True, the House of Saud has never been known for liberalism. Oppressive at home and subversive abroad, it long ago made a devil’s bargain with radical Wahhabism that lies near the root of al-Qaeda, the Islamic State and the Taliban. Even so, dispatching a team of killers — allegedly packing a bone saw — to dispose of a prominent U.S. resident on Turkish soil is an act of alarming brashness.

I asked one knowledgeable business executive whether this tells us MBS is crazy or stupid. “Hmm,” came the answer. “Maybe both.”

Heedless leaders are bad enough in troubled byways such as Libya or Sudan. But to have one at the controls in Saudi Arabia is intolerable. This is arguably the United States’ strongest ally in the Muslim Middle East, and has been since President Franklin D. Roosevelt gave his blessing to Saud. The kingdom serves as a critical counterweight to Iran’s ambitions, and a reasonable custodian of the most sacred sites of Islam.

Set aside the oil — thanks to the fracking and efficiency revolutions, we don’t need it like we used to. The most precious resource the Saudis can offer today is stability in the heart of the world’s tinderbox.

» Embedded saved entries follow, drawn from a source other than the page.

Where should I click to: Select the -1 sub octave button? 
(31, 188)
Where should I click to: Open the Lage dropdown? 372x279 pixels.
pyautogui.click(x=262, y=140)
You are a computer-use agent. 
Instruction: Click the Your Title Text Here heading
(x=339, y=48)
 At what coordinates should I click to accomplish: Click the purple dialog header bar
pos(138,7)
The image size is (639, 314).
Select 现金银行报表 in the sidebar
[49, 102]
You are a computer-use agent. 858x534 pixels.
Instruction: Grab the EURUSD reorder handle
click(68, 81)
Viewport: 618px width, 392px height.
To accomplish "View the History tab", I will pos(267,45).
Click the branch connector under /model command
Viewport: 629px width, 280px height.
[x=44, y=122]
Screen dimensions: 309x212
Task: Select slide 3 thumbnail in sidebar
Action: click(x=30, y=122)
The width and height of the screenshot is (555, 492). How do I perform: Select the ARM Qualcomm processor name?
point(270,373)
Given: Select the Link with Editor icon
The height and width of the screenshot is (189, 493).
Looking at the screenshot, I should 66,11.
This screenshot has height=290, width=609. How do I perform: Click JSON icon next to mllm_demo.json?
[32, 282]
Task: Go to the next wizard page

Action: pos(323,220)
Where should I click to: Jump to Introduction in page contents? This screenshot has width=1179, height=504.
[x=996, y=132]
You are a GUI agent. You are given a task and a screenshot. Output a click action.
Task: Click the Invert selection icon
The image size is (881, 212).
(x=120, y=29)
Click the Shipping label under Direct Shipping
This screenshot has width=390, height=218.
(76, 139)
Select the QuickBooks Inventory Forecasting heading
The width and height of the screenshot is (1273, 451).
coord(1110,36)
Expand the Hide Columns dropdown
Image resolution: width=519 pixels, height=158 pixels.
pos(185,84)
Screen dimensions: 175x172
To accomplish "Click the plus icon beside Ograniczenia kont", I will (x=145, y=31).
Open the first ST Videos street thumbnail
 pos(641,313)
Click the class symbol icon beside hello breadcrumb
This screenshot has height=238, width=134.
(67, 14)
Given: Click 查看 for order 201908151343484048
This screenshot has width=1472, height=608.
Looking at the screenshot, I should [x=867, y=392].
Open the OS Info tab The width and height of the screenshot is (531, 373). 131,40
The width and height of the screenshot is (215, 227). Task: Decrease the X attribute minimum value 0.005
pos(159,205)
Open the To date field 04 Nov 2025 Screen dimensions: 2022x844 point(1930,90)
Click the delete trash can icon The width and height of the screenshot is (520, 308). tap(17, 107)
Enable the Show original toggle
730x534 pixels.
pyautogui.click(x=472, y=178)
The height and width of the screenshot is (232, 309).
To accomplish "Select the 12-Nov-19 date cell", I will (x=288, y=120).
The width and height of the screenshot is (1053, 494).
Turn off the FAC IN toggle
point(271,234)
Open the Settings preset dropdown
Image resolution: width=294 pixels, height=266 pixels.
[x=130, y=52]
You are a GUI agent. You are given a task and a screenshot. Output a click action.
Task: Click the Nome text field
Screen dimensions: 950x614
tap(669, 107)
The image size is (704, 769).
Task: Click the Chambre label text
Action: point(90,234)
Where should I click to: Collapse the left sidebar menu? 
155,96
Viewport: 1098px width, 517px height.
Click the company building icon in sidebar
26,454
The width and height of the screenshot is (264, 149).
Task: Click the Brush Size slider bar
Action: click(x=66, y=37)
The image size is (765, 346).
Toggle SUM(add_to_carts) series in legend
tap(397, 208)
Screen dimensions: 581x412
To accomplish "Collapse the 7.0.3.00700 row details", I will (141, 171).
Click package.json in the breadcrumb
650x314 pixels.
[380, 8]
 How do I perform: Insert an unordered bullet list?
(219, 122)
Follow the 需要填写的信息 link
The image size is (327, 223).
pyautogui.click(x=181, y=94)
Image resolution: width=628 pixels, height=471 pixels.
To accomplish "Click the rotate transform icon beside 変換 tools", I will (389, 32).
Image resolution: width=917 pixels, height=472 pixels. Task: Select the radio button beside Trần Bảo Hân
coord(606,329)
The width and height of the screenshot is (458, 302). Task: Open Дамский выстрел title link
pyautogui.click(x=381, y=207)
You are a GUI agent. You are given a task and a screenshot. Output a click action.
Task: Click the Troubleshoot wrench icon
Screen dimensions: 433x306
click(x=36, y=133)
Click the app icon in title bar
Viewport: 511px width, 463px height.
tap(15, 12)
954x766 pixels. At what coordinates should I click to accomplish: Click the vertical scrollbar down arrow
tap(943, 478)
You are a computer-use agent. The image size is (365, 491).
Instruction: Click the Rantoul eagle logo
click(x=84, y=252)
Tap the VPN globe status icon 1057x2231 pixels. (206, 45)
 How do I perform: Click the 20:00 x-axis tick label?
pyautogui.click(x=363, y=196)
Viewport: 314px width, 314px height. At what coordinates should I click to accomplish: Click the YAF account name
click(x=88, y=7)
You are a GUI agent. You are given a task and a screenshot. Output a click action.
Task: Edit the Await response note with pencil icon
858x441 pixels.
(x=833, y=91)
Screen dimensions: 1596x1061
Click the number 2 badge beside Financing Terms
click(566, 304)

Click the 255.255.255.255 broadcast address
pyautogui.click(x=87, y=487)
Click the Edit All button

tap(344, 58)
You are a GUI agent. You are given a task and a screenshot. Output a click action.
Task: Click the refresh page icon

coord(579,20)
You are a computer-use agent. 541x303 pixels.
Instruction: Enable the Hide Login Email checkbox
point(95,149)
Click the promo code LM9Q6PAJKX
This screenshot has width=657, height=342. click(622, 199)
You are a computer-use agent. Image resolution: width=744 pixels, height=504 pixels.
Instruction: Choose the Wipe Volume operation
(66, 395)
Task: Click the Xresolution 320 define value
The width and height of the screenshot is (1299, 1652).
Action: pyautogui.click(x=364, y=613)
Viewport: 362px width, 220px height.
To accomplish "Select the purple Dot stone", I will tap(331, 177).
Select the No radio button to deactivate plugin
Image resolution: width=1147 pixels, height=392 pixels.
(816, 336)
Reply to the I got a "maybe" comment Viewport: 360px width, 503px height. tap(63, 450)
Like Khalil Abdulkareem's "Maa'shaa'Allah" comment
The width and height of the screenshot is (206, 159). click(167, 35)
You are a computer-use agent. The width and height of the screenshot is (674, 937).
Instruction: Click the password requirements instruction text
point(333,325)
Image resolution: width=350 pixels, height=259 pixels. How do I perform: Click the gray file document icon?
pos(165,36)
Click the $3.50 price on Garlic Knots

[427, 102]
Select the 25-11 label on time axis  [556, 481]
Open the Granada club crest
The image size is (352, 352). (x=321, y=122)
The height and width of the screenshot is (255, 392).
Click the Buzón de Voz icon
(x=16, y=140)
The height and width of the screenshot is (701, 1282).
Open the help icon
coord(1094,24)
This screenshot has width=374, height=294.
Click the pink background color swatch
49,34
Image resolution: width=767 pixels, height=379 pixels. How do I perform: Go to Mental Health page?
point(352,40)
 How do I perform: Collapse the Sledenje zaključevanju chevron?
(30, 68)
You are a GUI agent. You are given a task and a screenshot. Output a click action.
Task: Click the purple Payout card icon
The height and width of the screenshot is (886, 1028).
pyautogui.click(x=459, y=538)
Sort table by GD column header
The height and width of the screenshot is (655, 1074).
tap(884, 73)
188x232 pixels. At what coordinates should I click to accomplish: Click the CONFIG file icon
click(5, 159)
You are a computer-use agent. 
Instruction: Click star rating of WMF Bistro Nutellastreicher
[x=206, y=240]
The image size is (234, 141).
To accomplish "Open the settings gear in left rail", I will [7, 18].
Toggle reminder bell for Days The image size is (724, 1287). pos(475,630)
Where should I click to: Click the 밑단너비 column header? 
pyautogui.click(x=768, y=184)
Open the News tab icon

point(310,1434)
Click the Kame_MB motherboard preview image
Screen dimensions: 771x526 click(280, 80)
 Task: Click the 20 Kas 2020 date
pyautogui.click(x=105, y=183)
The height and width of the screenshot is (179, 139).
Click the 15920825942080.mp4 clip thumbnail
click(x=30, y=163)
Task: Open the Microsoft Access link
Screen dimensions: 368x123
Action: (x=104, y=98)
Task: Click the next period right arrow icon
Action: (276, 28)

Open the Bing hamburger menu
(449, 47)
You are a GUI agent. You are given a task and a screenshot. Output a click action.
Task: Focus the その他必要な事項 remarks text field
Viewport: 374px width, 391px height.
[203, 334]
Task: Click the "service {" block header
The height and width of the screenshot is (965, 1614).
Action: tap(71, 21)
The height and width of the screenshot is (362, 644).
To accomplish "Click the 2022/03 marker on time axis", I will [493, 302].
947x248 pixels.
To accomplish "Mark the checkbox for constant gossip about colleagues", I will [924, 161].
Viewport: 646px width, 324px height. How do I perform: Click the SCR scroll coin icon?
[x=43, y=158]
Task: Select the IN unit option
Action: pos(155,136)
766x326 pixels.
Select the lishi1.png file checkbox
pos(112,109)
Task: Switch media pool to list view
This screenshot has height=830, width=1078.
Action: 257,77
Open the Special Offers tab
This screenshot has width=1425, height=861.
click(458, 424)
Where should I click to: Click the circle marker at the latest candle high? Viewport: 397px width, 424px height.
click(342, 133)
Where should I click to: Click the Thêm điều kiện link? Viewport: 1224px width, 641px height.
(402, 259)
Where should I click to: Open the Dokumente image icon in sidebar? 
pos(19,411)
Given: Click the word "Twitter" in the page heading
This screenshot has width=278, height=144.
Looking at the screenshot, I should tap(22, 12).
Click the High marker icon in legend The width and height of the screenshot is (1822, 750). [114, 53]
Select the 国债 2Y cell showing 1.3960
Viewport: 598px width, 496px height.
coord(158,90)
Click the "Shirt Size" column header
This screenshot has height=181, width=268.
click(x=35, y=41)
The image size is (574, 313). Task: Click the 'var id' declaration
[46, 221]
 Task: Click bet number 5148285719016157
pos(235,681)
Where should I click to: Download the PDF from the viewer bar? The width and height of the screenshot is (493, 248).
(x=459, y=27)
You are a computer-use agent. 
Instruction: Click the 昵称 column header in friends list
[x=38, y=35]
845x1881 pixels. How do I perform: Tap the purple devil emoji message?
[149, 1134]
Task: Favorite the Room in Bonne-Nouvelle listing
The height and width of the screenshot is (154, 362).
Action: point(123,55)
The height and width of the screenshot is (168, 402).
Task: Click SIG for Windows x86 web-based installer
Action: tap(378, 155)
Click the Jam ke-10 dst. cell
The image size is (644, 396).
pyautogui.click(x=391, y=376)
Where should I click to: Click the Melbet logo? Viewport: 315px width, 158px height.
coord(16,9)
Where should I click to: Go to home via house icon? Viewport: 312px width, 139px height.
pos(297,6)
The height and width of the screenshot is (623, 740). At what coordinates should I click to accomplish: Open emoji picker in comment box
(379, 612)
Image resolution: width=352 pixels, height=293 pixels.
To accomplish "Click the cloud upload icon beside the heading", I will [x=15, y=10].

Rather than stability, though, we get this impetuous crime, which no doubt unsettled old King Salman (who is not, I’m told, as enfeebled as some suggest) and his last surviving full brother, Prince Ahmed bin Abdulaziz. Though rivals, both men were raised in the cynical pragmatism of their generation of Saudi royals; surely they see that MBS has become bad for the family business.

Unfortunately, the crown prince still has friends in high places, having wormed his way into the naive hearts of the inexperienced Trump administration. After striking up a bromance with Jared Kushner — MBS flattered Kushner’s self-image as a Mideast peace broker — the budding strongman scored a Trump Tower audience with the newly elected president, Kushner and former Trump whisperer Stephen K. Bannon. Not an Arabist in the bunch.

Was the relationship greased by Saudi purchases of luxury Trump-branded properties? Special counsel Robert S. Mueller III is reported to be looking into that question. This much we know: From that gulling of the dupes came Trump’s first foreign travel: a lavish trip to Riyadh in May 2017, during which the crown prince blew so much smoke the president nearly floated home. The same Trump who trusts Russian President Vladimir Putin and loves Kim Jong Un of North Korea clambered aboard the MBS Express.

And, for a moment, all was lovely. The kingdom permitted movie theaters and allowed women to drive. MBS spoke of diversifying his economy and purging Islam of radicals.

Now we see what’s behind the facade.

Trump is not the first president to bet on the wrong foreign leader. But he should now use the United States’ considerable influence to steer the king toward a new succession plan. Khashoggi’s murder was a flagrant insult to the United States and to the president personally. To go groveling after its apparent author weakens Trump, weakens the United States, and makes Saudi Arabia a powder keg.